Task statement:
Exact transcription of the following records is needed, with every picture dropped.

○ ○ ○ ○

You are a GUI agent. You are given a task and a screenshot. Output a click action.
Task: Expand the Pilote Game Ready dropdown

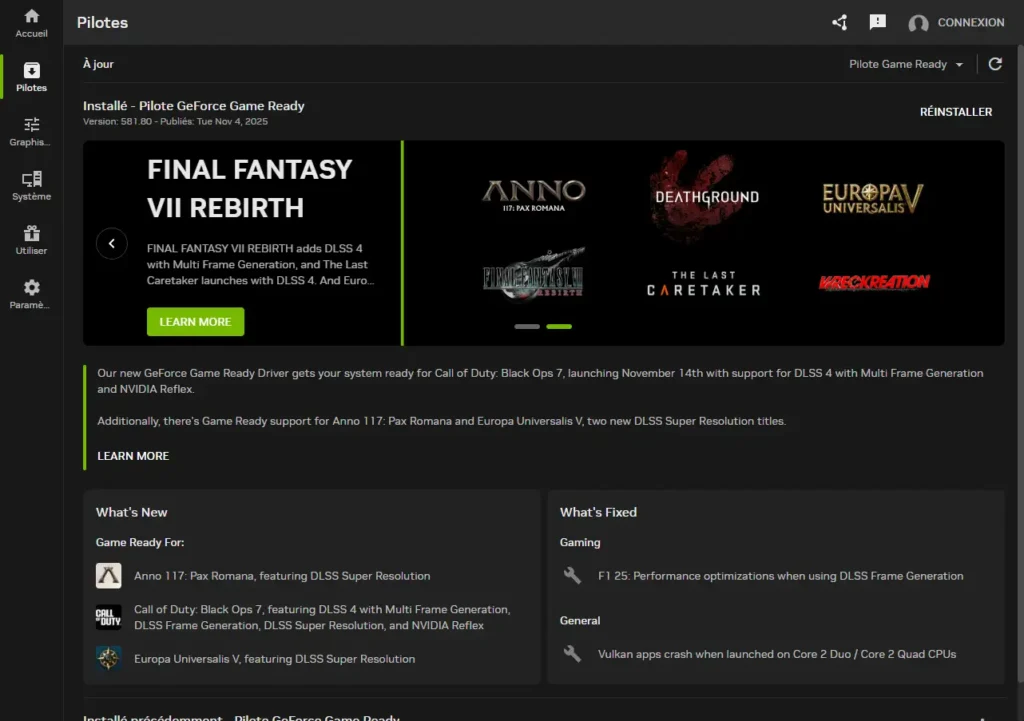pos(906,64)
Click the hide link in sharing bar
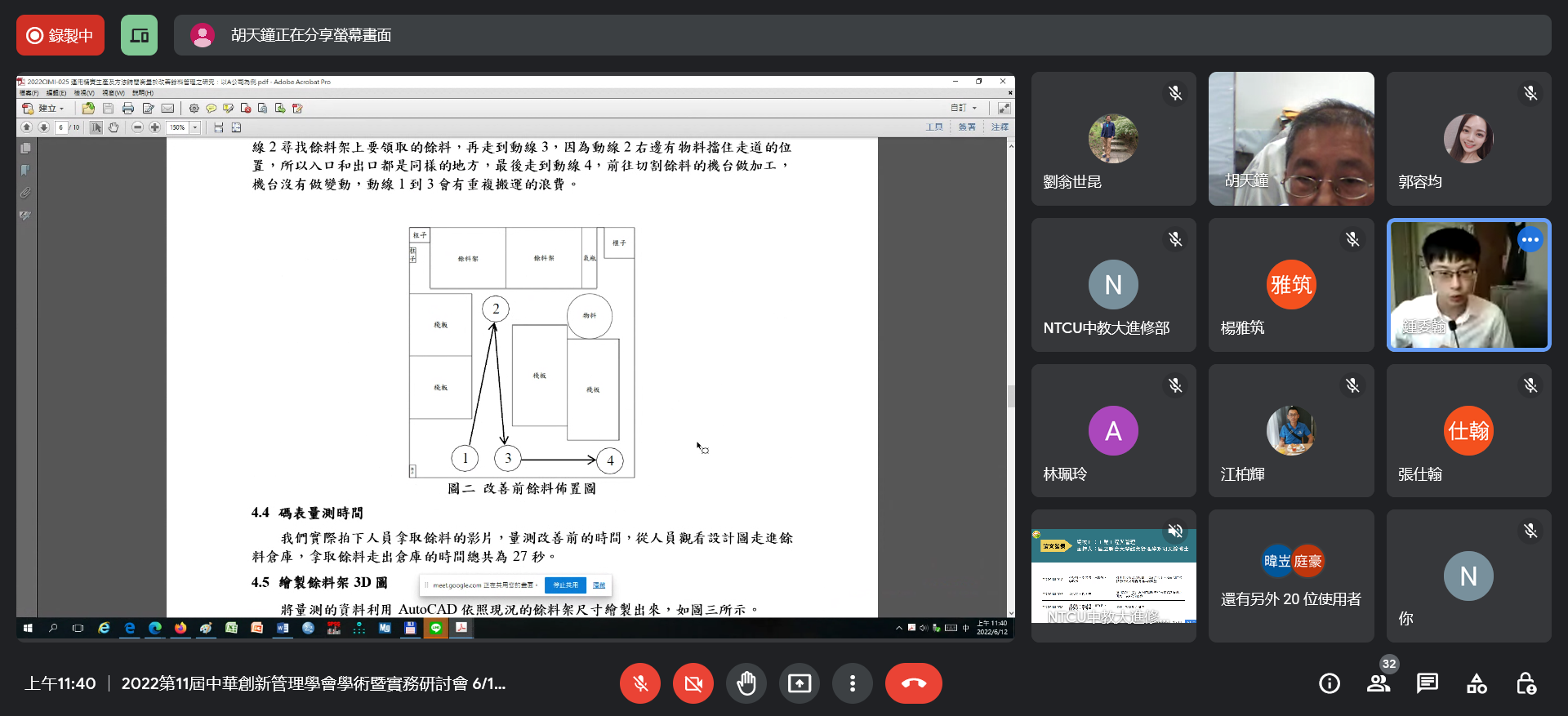 (599, 585)
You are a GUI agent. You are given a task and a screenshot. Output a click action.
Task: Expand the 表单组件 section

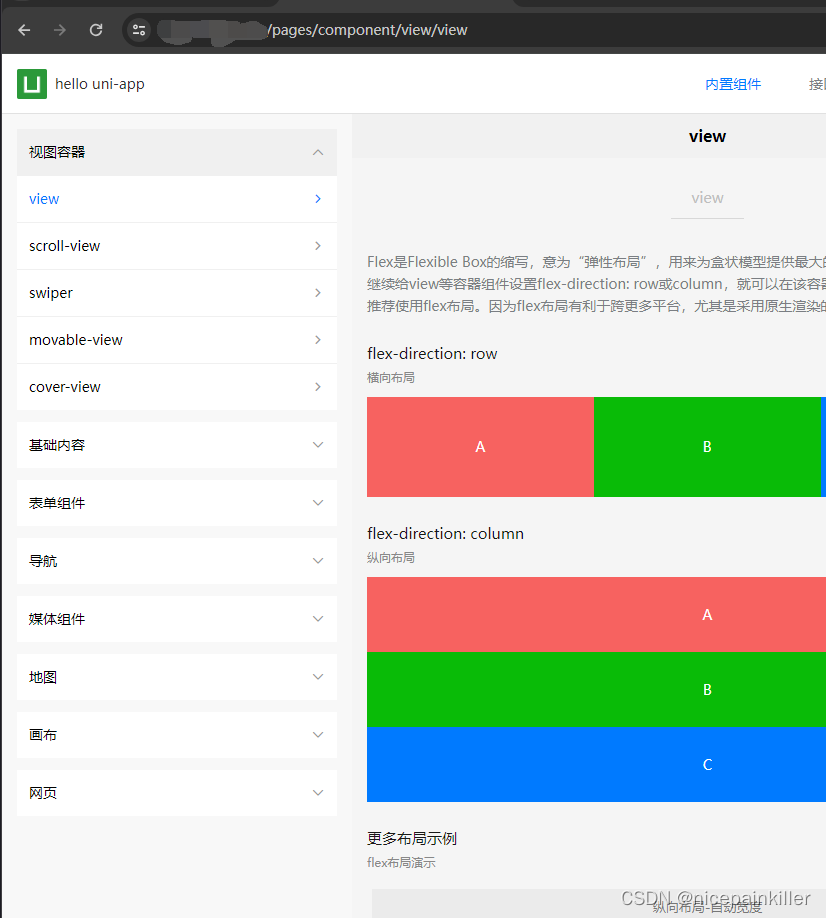coord(318,503)
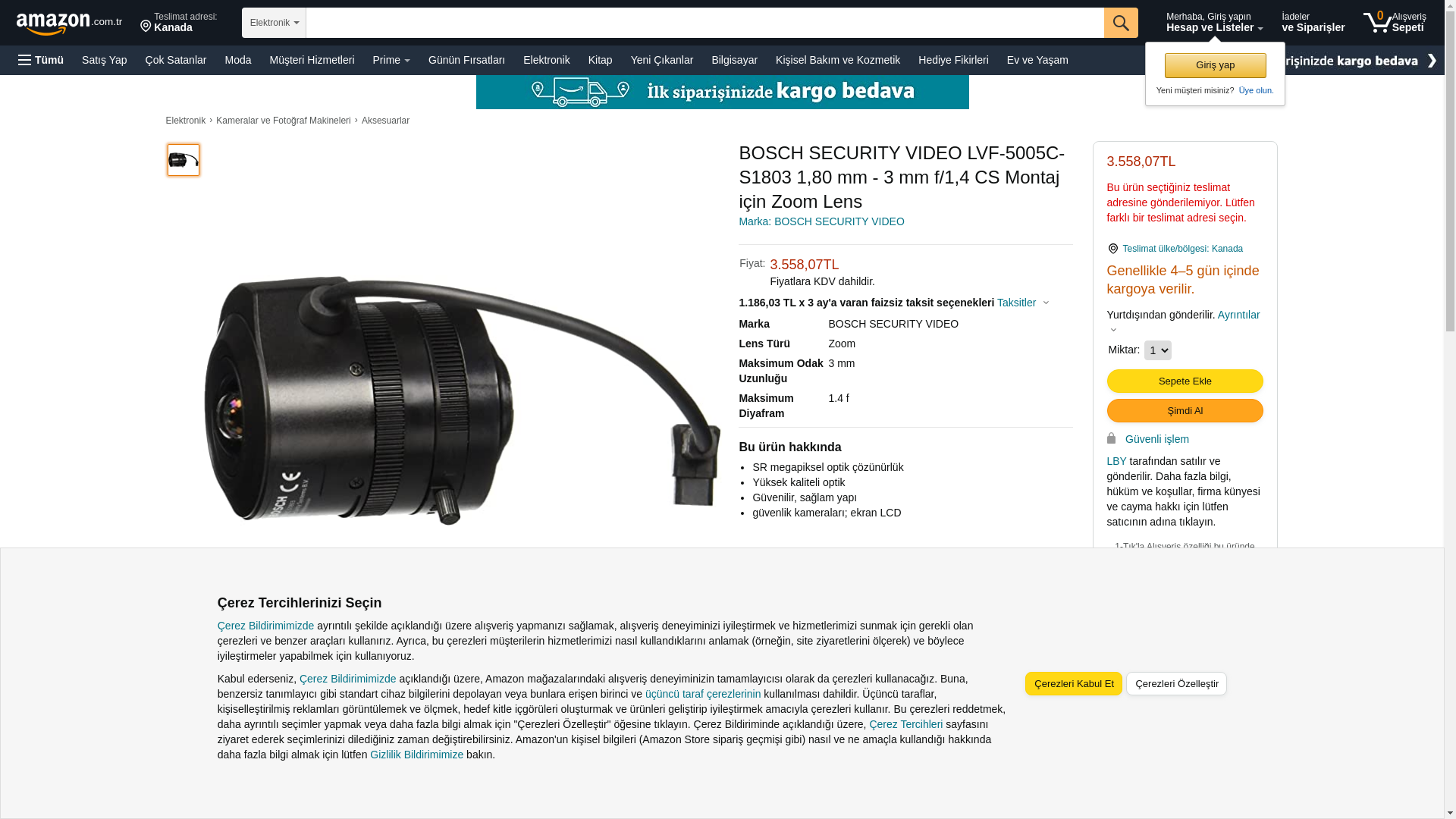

○ ○ ○ ○

Answer section:
You are a GUI agent. You are given a task and a screenshot. Output a click action.
Task: Expand the Pilote Game Ready dropdown

pos(906,64)
Click the hide link in sharing bar
 (599, 585)
You are a GUI agent. You are given a task and a screenshot. Output a click action.
Task: Expand the 表单组件 section

coord(318,503)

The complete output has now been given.